TO DO: Please print the entries below exactly, from the line with "The width and height of the screenshot is (1000, 562)." through the line with "Click the mute speaker icon", including both of those lines and leaving out all others.

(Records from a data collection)
Segment Open

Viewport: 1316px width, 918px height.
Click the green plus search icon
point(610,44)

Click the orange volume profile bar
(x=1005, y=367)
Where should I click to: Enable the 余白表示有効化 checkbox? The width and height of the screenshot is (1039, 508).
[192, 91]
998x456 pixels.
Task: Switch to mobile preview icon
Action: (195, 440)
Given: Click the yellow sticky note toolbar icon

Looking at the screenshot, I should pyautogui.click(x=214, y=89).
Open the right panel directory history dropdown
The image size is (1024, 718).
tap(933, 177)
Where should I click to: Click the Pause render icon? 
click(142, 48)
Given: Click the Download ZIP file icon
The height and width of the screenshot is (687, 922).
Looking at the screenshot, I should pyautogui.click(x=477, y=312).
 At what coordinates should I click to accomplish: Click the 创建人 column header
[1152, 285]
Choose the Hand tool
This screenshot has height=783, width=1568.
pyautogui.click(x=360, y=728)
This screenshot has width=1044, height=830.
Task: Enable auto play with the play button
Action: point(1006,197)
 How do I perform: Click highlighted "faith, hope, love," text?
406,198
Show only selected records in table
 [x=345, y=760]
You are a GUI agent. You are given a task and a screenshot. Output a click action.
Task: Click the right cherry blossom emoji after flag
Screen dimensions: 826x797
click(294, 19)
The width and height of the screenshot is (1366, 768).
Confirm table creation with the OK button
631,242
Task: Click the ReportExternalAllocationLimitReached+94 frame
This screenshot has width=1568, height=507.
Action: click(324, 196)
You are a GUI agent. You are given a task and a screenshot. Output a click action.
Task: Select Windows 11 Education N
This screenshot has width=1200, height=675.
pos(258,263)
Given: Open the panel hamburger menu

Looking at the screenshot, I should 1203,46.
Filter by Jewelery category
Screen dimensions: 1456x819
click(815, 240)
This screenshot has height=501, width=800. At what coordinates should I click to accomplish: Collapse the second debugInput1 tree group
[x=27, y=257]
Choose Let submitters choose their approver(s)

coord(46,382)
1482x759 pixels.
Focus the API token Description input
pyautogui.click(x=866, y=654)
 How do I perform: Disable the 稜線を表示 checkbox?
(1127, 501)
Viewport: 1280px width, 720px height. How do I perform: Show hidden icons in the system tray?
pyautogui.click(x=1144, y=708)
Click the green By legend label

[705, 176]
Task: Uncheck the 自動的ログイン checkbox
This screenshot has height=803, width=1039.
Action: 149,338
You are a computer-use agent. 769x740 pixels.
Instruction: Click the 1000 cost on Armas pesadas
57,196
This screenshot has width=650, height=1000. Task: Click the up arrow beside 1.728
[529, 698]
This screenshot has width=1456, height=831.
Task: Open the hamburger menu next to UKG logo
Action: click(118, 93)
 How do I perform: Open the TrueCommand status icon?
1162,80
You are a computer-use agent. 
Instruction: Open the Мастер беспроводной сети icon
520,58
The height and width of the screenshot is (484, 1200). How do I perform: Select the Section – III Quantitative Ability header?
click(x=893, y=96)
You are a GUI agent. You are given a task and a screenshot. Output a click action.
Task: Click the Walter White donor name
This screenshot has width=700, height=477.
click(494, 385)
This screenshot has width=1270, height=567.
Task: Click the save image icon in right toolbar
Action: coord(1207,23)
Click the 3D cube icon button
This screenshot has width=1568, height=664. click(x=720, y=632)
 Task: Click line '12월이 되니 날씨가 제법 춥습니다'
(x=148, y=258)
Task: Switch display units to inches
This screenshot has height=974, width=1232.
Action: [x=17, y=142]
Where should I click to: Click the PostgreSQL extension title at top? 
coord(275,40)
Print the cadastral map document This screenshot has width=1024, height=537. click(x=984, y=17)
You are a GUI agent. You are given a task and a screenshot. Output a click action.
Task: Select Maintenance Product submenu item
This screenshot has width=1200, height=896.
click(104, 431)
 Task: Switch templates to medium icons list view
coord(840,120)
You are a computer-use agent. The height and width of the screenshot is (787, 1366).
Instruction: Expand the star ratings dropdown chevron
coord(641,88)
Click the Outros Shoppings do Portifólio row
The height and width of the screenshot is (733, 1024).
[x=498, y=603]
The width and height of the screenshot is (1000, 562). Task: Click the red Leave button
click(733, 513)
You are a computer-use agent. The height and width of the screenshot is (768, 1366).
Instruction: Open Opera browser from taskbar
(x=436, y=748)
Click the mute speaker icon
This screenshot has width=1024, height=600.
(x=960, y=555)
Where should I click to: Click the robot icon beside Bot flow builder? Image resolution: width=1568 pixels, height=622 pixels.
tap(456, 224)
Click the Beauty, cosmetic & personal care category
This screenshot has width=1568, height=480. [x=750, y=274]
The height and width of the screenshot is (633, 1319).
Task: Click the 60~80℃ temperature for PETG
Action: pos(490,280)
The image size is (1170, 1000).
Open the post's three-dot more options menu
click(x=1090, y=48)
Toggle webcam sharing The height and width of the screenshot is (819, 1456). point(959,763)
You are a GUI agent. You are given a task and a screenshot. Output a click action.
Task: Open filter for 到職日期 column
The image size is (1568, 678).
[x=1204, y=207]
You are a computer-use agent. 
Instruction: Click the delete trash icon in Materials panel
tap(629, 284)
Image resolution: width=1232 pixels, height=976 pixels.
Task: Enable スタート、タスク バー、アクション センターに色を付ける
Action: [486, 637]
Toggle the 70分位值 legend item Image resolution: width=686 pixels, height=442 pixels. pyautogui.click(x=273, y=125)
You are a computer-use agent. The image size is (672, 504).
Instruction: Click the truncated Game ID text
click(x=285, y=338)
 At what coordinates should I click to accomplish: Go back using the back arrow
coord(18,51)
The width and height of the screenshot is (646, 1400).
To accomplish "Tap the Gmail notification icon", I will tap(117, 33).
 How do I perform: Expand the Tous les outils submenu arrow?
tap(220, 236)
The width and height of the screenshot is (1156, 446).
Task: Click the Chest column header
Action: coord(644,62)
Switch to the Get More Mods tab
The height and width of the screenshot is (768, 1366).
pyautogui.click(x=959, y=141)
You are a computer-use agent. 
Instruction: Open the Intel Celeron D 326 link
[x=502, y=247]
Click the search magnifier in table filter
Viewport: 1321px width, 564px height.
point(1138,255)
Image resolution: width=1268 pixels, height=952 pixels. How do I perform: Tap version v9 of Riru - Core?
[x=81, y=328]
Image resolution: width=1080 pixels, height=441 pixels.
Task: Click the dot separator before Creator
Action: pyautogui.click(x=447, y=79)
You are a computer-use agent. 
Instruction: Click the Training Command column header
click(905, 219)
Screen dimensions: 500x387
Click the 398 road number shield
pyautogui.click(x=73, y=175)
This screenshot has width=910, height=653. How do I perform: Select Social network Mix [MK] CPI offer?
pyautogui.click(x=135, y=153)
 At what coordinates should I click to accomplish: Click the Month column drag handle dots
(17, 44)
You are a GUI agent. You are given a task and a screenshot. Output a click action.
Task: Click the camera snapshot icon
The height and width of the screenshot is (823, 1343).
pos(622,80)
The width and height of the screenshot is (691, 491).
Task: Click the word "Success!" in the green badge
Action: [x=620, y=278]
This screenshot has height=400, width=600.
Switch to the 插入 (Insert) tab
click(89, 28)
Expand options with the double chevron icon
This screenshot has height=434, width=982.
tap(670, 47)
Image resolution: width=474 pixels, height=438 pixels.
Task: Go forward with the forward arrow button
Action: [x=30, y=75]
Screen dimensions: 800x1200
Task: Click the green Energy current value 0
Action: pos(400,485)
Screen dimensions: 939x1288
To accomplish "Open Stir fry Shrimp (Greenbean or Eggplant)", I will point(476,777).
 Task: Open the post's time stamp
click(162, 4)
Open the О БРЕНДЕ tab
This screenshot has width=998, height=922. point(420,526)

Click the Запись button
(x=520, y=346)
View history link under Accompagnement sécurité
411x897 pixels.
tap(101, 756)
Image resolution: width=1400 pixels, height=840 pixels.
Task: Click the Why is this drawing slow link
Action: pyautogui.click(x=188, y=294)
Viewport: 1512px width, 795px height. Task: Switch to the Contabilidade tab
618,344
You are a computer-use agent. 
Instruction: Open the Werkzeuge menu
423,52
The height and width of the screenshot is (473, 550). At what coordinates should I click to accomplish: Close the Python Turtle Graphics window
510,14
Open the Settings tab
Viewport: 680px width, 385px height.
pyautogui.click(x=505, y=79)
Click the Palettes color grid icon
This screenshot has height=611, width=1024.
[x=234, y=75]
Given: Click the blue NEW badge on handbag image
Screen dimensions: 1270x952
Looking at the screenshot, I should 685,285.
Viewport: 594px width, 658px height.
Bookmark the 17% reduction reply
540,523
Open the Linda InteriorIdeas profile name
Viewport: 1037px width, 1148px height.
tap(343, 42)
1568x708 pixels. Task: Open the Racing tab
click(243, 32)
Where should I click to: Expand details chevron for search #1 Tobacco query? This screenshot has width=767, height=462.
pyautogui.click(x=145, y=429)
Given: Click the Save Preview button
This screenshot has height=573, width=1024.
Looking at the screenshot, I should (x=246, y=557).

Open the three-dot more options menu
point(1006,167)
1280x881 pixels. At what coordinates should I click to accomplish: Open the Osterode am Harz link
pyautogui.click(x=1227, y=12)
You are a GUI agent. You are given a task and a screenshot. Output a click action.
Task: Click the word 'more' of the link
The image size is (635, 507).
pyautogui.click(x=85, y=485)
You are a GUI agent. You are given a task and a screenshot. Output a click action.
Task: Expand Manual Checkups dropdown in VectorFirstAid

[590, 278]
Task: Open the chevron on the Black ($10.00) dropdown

Segment Closed

OUTPUT FOR THIS TASK:
The width and height of the screenshot is (1000, 562). Task: Click the red Leave button
click(733, 513)
You are a computer-use agent. The height and width of the screenshot is (768, 1366).
Instruction: Open Opera browser from taskbar
(x=436, y=748)
Click the mute speaker icon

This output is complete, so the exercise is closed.